[start of SUPPLIED PASSAGE]

Phil is a writer based out of Austin who is currently doing a lot of work for MLS, but he has of course written for Stars & Stripes, as well as Howler and The Short Fuse. He previously wrote The United States of Soccer, which came out in November 2016 and detailed the first 20 years of MLS. After that book, Phil said that his publisher wanted him to write another book, wondering what it would take for the US men to win a World Cup. “And it was interesting because this was happening obviously at the start of the Hex,” Phil said via a phone call. “In fact my book release party in New York was a viewing party for the [November 15] US game in Costa Rica, the four-nothing game.” He laughed. “That kind of turns things a little bit sour as you can imagine.”
Still, Phil continued to assemble the pieces he thought he needed for a book about how the United States MNT, with its own particular challenges and strengths, could make it all the way in a World Cup. The book has a short history of American qualifying, including the 40-year gap from 1950 to 1990 when the United States was absent from the World Cup. There’s chapters on MLS, MLS academies, US Soccer’s development academy, developing Latino players, and the seeds of hope planted at the U-20 and U-23 level. There was just one thing.
“Obviously I’ve been writing from the perspective that the US was going to qualify for the World Cup and would be able to springboard getting there in 2018,” Phil said, a bit ruefully. Instead, that game happened, that October 10, 2017 game against Trinidad & Tobago, the game that Shall Not Be Named. Phil’s introduction is titled “How American Soccer Got its Own Day of Infamy.”
“I had to re-task a lot of things that I’d written in the book,” said Phil. “Things that I thought were going to be obviously positives to build on turned into a reexamination of where we were.”
Where Phil thinks we are right now is that there could be good times for the US just two World Cups away. “The thesis of the book is essentially that we put a lot of things in place to succeed,” he said, “But I think within this current cycle, this [loss] was kind of the end product of some things that we weren’t doing as well maybe eight to 10 years ago. I think that we are on the better course right now but I think we’re going to really see that flourish in 2026 where you know [Christian] Pulisic and [Weston] McKennie and players like that will be at their peak and then hopefully combine with the US hosting the World Cup. I think that that’s going to be a breakout World Cup for the US.”
2022 might be a year where the United States can show they’re a round of 16 or quarterfinals team, but Phil thinks that’s too soon. “If there’s any kind of silver lining to what happened,” he said, “It’s that we’re not going to take World Cup qualification for granted again and there’ll really be this kind of long term effort to help establish achieving qualifying in 2022.”

[end of SUPPLIED PASSAGE]

PROMPT → Resume the passage on US soccer, writing on from its last sentence. The listing comes from a separate source, unrelated to the passage on US soccer.

[start of LISTED RECORDS]

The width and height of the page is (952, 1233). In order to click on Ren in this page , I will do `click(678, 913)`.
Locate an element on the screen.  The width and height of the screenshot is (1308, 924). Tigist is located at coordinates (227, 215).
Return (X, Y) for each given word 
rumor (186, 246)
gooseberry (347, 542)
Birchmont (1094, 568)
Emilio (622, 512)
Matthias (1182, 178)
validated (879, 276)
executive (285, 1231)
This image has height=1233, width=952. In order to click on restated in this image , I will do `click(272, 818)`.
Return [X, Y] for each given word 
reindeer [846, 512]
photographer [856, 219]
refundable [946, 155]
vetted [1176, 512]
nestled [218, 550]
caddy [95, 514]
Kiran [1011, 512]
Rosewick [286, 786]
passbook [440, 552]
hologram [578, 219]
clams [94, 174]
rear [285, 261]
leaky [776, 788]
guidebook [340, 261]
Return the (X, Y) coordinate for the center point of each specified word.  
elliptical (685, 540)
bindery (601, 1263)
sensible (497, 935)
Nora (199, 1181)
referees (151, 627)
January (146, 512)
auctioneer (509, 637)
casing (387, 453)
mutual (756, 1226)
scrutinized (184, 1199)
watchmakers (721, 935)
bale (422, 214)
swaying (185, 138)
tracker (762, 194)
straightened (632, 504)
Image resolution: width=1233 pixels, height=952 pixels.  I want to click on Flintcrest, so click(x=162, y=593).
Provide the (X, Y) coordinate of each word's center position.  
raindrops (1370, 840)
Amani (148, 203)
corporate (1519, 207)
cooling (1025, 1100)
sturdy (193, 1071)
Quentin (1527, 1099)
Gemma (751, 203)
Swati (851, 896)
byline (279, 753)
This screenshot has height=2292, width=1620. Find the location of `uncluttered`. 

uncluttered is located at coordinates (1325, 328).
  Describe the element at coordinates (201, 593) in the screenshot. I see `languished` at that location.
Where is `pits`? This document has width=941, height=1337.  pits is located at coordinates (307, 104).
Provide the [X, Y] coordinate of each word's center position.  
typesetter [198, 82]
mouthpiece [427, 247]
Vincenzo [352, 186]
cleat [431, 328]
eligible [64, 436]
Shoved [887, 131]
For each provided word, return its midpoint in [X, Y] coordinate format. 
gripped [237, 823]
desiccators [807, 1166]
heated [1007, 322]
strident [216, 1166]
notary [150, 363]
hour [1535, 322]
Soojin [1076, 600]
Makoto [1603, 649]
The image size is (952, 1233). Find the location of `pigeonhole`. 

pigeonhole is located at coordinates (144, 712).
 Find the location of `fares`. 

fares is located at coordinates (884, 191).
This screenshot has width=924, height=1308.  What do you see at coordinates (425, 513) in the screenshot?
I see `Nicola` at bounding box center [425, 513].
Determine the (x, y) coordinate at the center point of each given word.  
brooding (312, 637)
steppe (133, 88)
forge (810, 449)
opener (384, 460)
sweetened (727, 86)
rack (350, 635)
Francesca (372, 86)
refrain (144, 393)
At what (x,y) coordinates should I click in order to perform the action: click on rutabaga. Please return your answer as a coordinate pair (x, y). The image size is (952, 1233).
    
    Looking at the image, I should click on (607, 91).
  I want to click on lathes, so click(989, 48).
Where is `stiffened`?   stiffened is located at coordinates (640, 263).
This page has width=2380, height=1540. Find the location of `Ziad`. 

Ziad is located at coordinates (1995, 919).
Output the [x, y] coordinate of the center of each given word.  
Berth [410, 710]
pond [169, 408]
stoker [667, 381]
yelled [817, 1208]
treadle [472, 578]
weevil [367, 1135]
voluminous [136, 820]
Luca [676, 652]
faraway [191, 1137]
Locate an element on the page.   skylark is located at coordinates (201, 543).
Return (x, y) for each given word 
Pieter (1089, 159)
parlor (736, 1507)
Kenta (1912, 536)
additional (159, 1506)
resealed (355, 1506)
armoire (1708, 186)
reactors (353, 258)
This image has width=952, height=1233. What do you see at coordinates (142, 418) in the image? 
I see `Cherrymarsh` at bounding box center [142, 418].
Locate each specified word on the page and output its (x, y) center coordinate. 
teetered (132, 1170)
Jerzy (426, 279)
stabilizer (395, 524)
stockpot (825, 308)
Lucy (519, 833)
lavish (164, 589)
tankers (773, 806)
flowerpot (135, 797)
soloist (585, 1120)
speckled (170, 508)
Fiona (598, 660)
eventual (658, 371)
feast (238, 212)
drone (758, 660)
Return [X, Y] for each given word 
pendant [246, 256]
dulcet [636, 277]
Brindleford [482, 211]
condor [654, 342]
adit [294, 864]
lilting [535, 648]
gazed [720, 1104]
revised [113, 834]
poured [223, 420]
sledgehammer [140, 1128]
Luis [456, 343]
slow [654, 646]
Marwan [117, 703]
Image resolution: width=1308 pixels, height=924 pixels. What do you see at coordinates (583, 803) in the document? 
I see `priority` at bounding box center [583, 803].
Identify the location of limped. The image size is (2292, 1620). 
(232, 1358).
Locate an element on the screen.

[end of LISTED RECORDS]

ANSWER TO THE TASK →
As for the positives Phil mentioned, he thinks the development academy has been helpful and MLS academies are coming into their own. In the book he talks about young players going abroad like Pulisic, McKennie, Cameron Carter-Vickers, and Emerson Hyndman. But there is an element of realism to all the talk, a sense that this will definitely be a grind over time. When I asked him about the things he really wants to change, they were structural elements like eliminating financial barriers in youth soccer and improving the ratio of coaches to players. “Thinking about 2026 and beyond, you have players who are 10, 12, 14 [years old] who may be called upon for that theoretically to win a World Cup,” he pointed out. “I do think there are things that have to happen now at that level.”
For the fans who might have only recently gotten interested, or fans who found themselves looking for deeper answers after the shock of getting tossed out of qualification, Phil has written this book for you. If you’re the type of person who wakes up and has soccer news open on their browser’s homepage, some of the stuff in this book might retread familiar waters. But there’s something here for everyone, whether it’s learning more about the building blocks that brought us to this moment in USMNT history, or simply reassuring disillusioned longtime fans.
“The US definitely has the chance to win a World Cup sometime in this century and maybe as early as 2026,” Phil said. “It may seem right now like things are bleak and that we have no hope of doing so, especially given the European and South American powerhouses, but there is a path, and there is a path that we’ve actually started going down. But it won’t necessarily be automatic, it won’t necessarily be something that is given to us, but we do have the ability to, as it were, jump our place in line and be triumphant.”
I Believe That We Will Win will be available for purchase on May 8.